Henry VIII had a "Groom of the Stool" who was a noble whose job it was to wipe him after he went.  So, craftycatVT, it's not exactly unheard of, but you'd have to be an absurdly entitled Tudor Royal to have one.  My source for this bit of obcure information is a series of specials I saw on the History Channel called "The Worst Jobs in History."  You're welcome:).

Iris0409 Iris0409

I hate Mother's Day... lol. I always lead up to it thinking about how nice it'll be to feel appreciated and taken care of all day, but then I remember that Cinderella has to be home from THAT ball at around 9 a.m. My Mother's Day begins and ends with breakfast in bed, which I have to buy for myself and leave strict instructions for :)


After that it's getting everyone ready and off to church, and then scrambling around to get the house clean and dinner ready for my mom while my husband takes off for the rest of the day to take his own mom out. It sucks. It's harder than a normal day. And this year I'm 9 months pregnant and will be due any minute (if I even make it that far lol).

Felip... FelipesMom

This was hilarious, thanks! Peeing in peace is such a luxury, isn't it? :o) But on a serious note, what I want for Mother's Day is just to snuggle my little one...

the4m... the4mutts

I want to not choose what I get for mothers day, and whatever I get to not SUCK. Every year, I ask for something very reasonable, 90% of it is free or cheap, and I've never gotten anything, or had anything done for me.
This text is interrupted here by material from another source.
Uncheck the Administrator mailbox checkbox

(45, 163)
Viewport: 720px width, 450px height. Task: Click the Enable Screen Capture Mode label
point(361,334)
The first time my now ex-husband got me something, was last year. We've been divorced 3.5 years btw.

MsRkg MsRkg

I'm with Iris0409...I personally hate mother's day.


My husband and son, bless their hearts, treat me absolutely wonderful on Mother's day, but the mess at the end of the day isn't worth it. Without fail , they insist on making me some overly elaborate breakfast in bed and leave the kitchen a wreck. Then they lead me with a rose petal and glitter trail on the floor (another headache to clean, because only a man would think of putting glitter on carpet) to the master bath where I theres a bubble bath waiting with about 40 different scents and more glitter everywhere. Then after that, I can't even attempt to start to organize because its off to do something outside (shopping, museum, etc). At the end of the night its a rush back home to get dressed and then go out for an expensive dinner, where we don't get back until late, where I have to get my son settled in bed (a process in and of itself every night) , and then and only then do I get to clean, if I even have the energy cause hubby is usually passed out in bed and is of no help.Lol.
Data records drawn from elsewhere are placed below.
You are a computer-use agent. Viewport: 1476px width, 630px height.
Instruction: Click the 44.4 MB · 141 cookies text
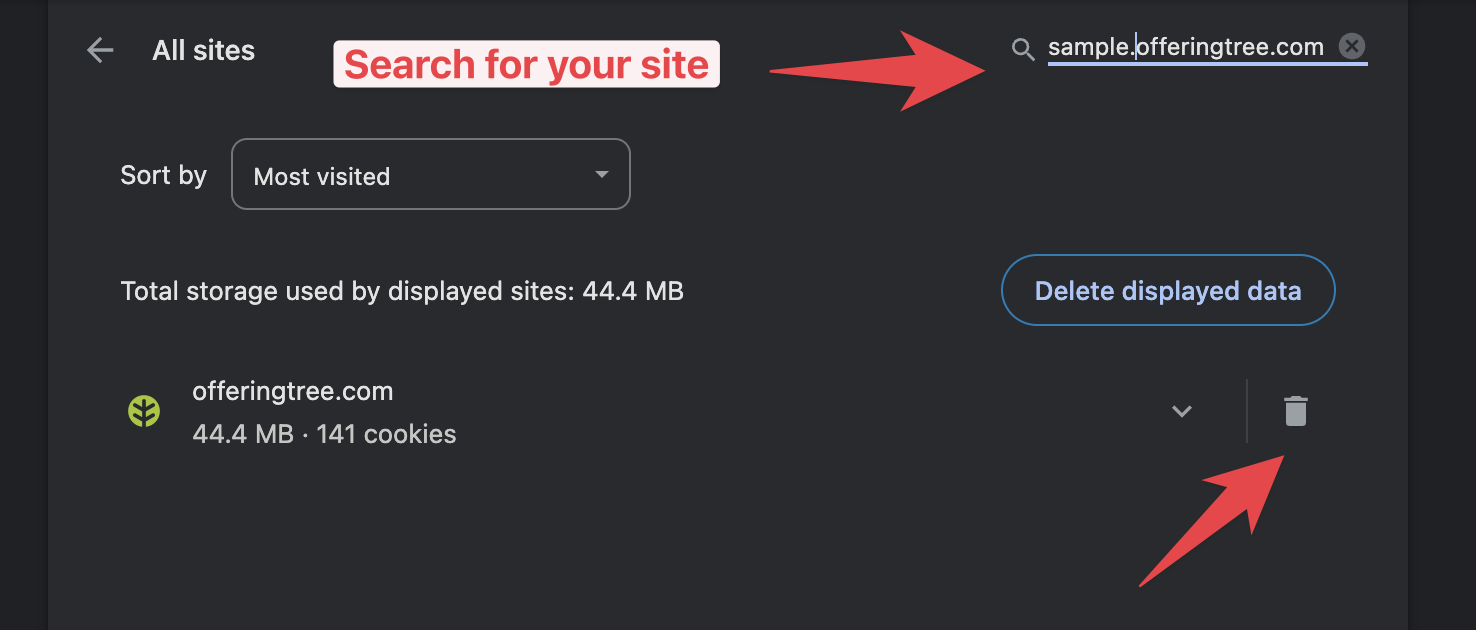pyautogui.click(x=324, y=434)
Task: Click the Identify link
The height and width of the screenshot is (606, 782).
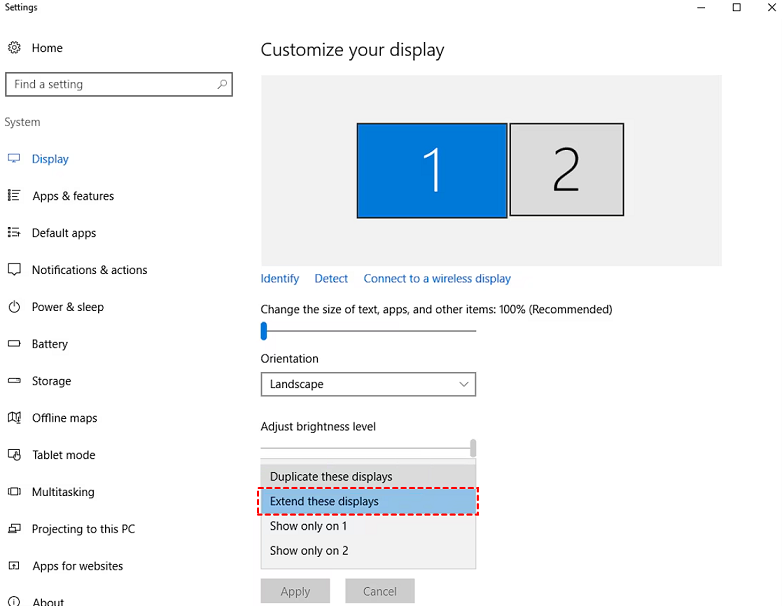Action: [280, 279]
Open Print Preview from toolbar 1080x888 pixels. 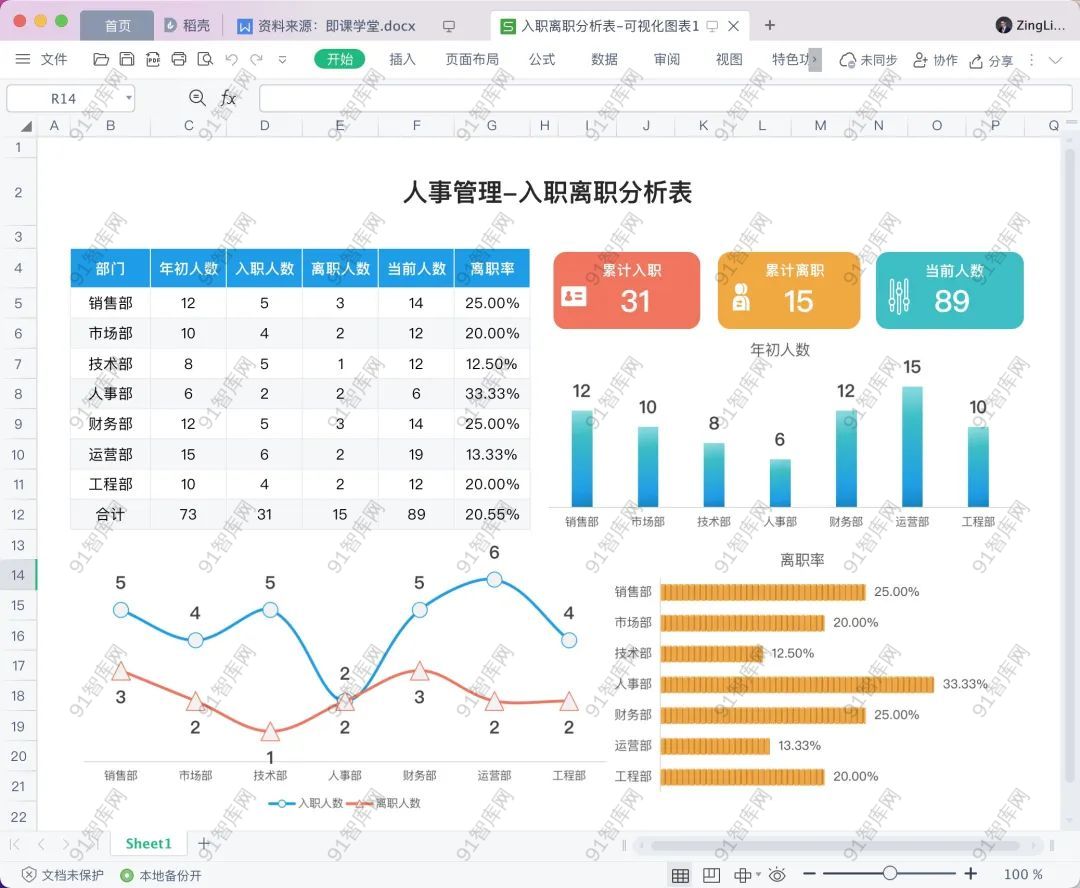[x=205, y=60]
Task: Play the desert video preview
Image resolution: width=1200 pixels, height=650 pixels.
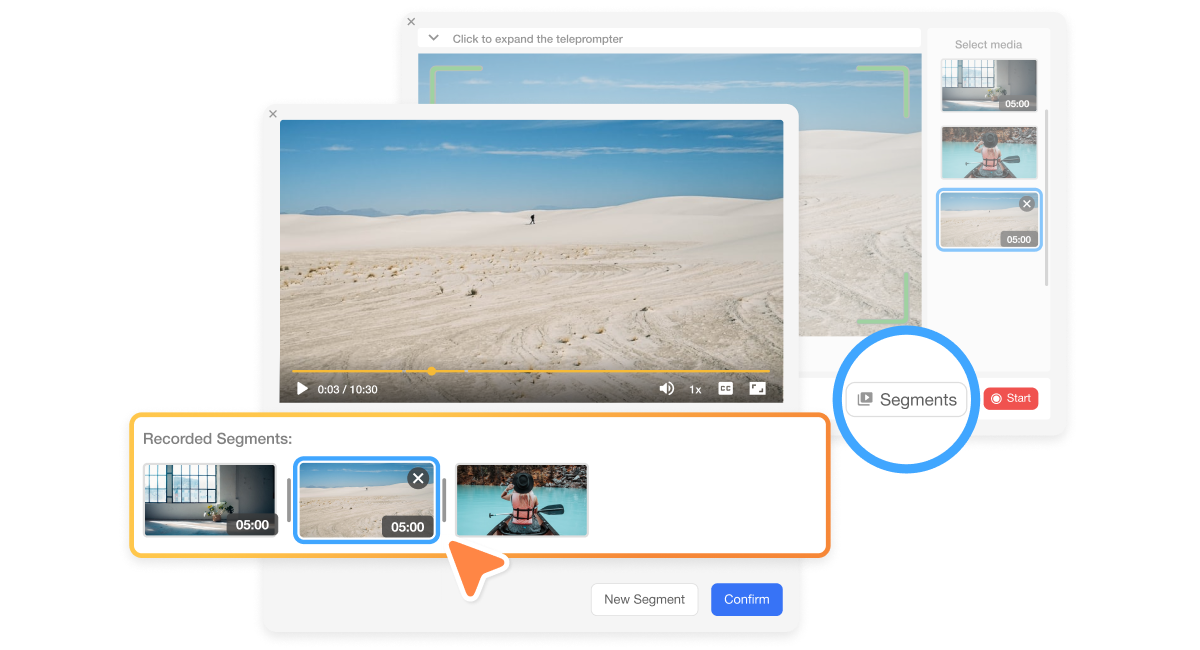Action: 301,389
They have good intentions, but I would personally be much happier with a card and a bouquet of flowers and just going about our day as usual with nothing extra special.

KBW2 KBW2

I would not be able to not pick out my kids clothes. I have a definite control issue w doing that, although I give them choices. But I have to be in charge and I know I bring lots of stress on myself by not letting go-- totally my own fault.

Todd Vrancic

I know that a few guys read this, so I will give them this advice:  Husbands, boyfriends, listen to what your lady says.  If she says she wants a card and a bouquet, get them for her.  If she wants you to make her dinner, clean the kitchen afterwards.  If she asks for something practical, like a new vacuum cleaner, it doesn't hurt to give it to her with chocolates or flowers.  The gift doesn't have to be huge or expensive if you show that you listen to her and think about what comes after the dinner (dishes).  Trust me, part of the gift of making your lady dinner (or breakfast) is making sure your lady doesn't walk into a kitchen that looks like a tornado hit it.